"""

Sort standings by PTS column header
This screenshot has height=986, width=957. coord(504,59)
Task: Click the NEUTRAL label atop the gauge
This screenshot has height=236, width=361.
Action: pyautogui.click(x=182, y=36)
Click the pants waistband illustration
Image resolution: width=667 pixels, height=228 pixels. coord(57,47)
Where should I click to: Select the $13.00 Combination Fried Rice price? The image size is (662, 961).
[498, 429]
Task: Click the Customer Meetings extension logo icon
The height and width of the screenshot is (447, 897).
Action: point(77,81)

"""
"""

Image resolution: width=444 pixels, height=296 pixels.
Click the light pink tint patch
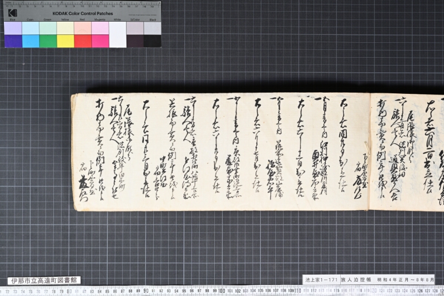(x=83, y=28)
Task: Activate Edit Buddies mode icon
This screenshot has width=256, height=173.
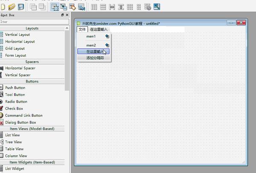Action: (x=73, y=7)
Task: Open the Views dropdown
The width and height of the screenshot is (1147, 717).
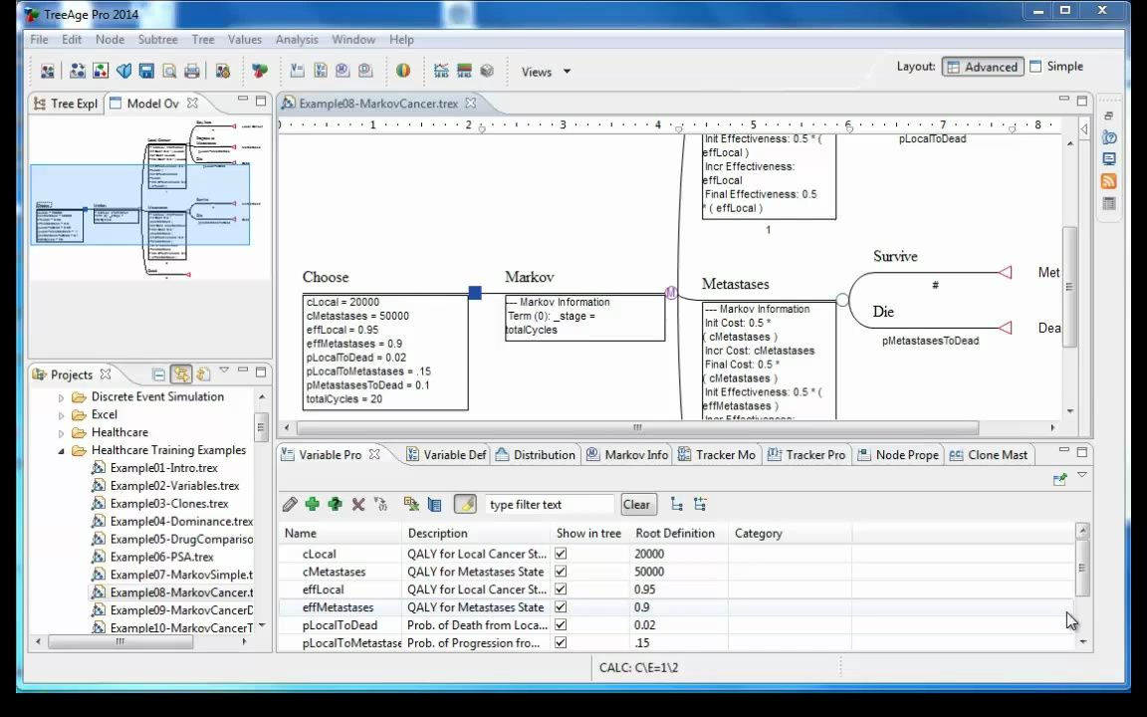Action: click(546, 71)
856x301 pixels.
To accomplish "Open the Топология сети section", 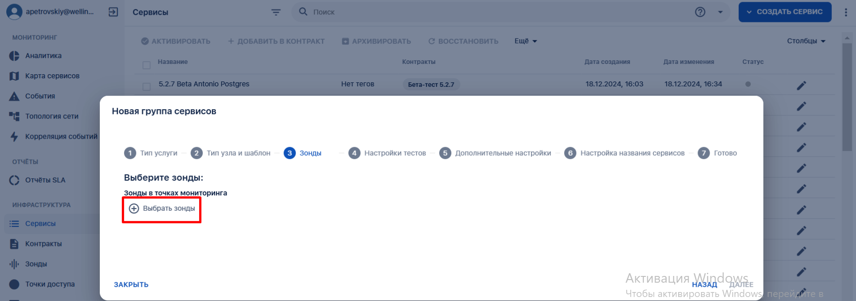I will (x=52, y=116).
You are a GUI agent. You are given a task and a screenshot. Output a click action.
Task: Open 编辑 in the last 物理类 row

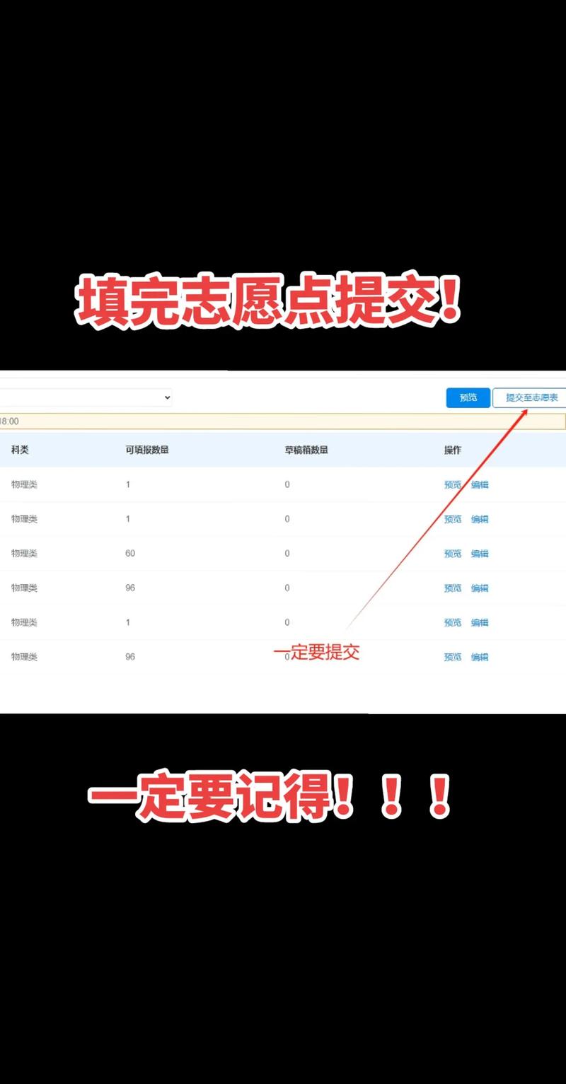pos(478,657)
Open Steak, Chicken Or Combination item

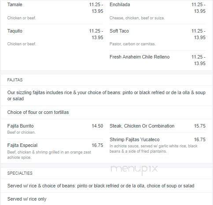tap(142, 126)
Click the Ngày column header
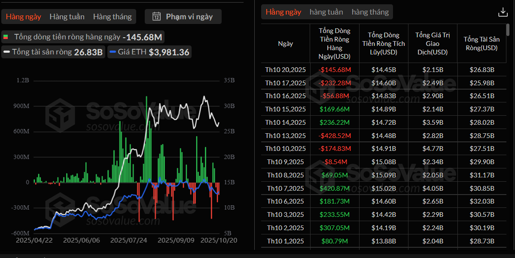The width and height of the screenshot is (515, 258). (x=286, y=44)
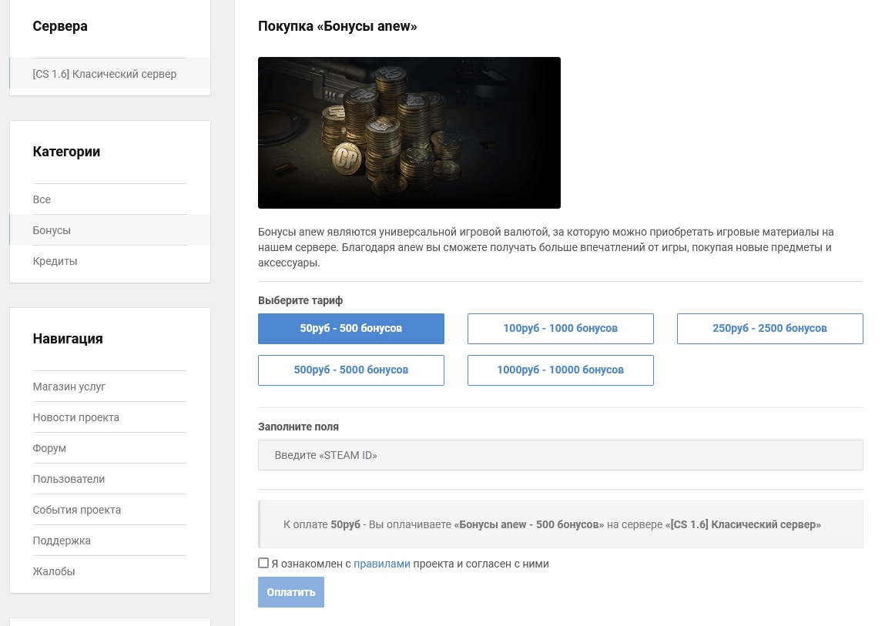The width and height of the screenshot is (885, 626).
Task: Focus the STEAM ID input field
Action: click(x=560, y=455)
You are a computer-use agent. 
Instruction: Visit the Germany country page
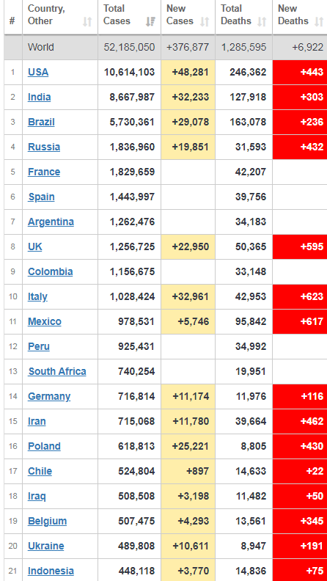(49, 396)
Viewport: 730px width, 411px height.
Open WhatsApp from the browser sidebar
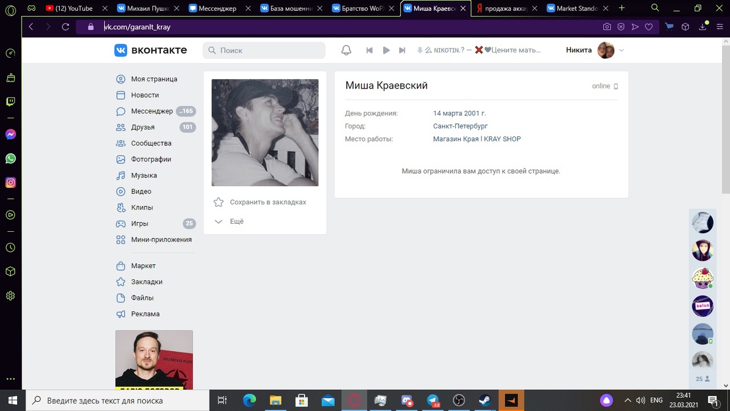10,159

"""

> WORK INSTRUCTIONS: Scan the records above, then copy out each line that mentions "icon".

> FINISHED TASK:
Task: Click the Customer Meetings extension logo icon
Task: Activate Edit Buddies mode icon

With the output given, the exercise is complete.